My 93-year-old Dad suffers from postural hypotensions where his blood pressure drops when he stands up but recently it has gone much worse and he had a few falls and collapses in one day so he was taken to hospital last Monday evening. My sister rang to say she had called the Ambulance at around 5.30pm so I jumped in my car and went straight to Manchester.

The paramedics arrived at 9.30p and felt it was necessary for him to go to hospital. We both followed and were soon seen by the triage nurse who then put us into one of the many side rooms. It was decided that he needed to be admitted after some concerns with some bloods that had come back and they wanted to do some more tests.

17 hours later after sitting with Dad throughout the night they finally found a bed for him. By then he had already got some bed sores from lying on the trolly for so long. How we manged to get through the night without even a drink I have no idea but we could not have left Dad in such a vulnerable situation.

After being admitted we saw a team of Doctors who seemed to think that we were barking up the wrong tree and that it could possibly be seizures that he was having. More tests and scans were ordered and we were told that he would probably be in for a few days.

We visited as much as was allowed and he had the numerous tests and scans but then it was decided that maybe it was postural hypotension and that they needed to change his tablets. On top of this, my Dad is insulin dependant and his sugar had been going crazy for over a week which the GP said it was probably the weather that was the contributing factor yet while being under the care of the staff his sugar went from very low to off the scale.

Last Friday I went to see him and found his bed empty and no-one knew where he was ( my heart was beating so hard I could feel it) and eventually I found out they had moved him but no one had bothered to phone either myself or my sister to tell us where he had gone. Being moved onto a new ward on a Friday meant nothing was done over the weekend and in fact, an agency nurse asked my Dad to get up for a shower where he collapsed yet again as he should never have been left on his own.

They were told to check his blood sugar every four hours but that didn’t happen which resulted in it being off the scale it was so high. They were told to check his blood pressure standing and sitting every time he got up and yet this was not done once over the weekend.

We are now midweek into his second week and although he is not getting worse he is struggling with his bedsores and walking and has collapsed again when walking to the toilet on his own. They have told my Dad, to never walk without a nurse but he explained to us that it is easier said than done as a nurse never comes to him when he asks for one.

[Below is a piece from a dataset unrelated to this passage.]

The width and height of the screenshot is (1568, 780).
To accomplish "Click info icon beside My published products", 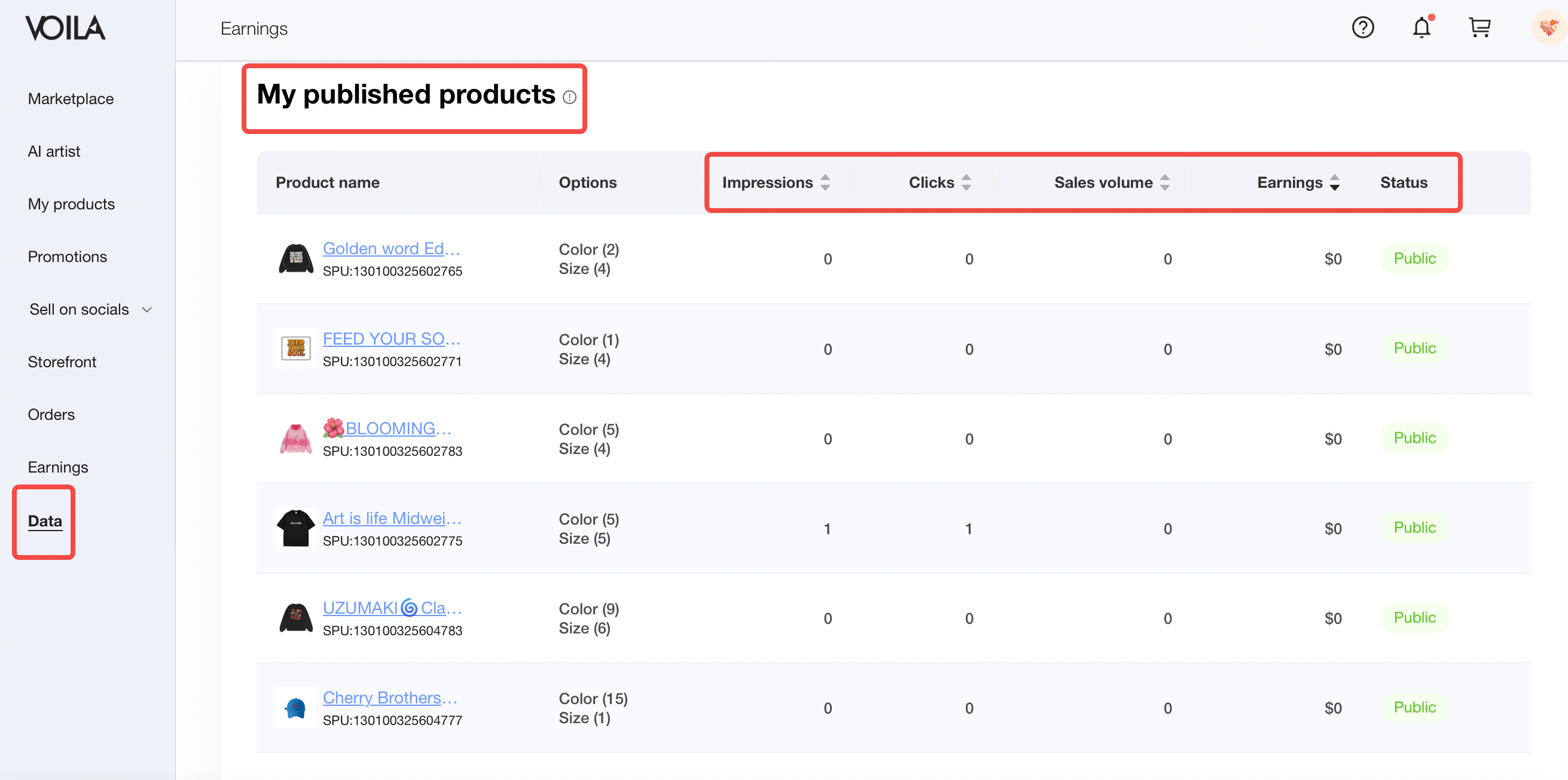I will [x=569, y=98].
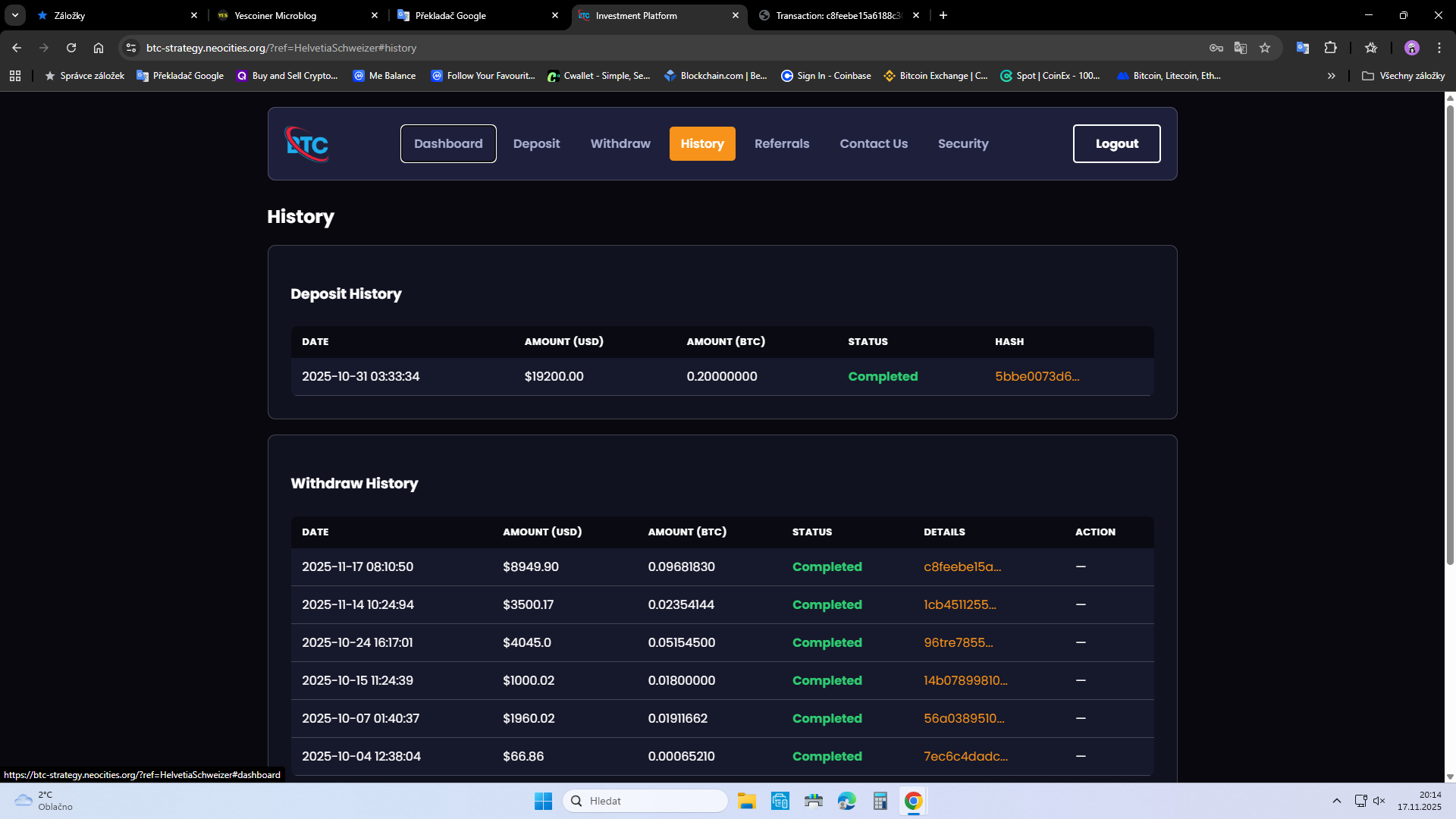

I know I am far from alone in realizing the stress the NHS is under but to see how my 93-year-old Dad is being treated has been quite frightening and unnerving, to say the least. I sat from 9.15am until 1.30 so that I could actually meet and talk to the Doctor who was looking after my Dad and when I did eventually see him there was nothing on his notes about his high sugar readings and that no blood pressure had been taken over the day. I am hoping Dad can come home soon as they say hospitals are not the best places to stay when you are old but I have a feeling if he does come home soon we could soon be back to square one again.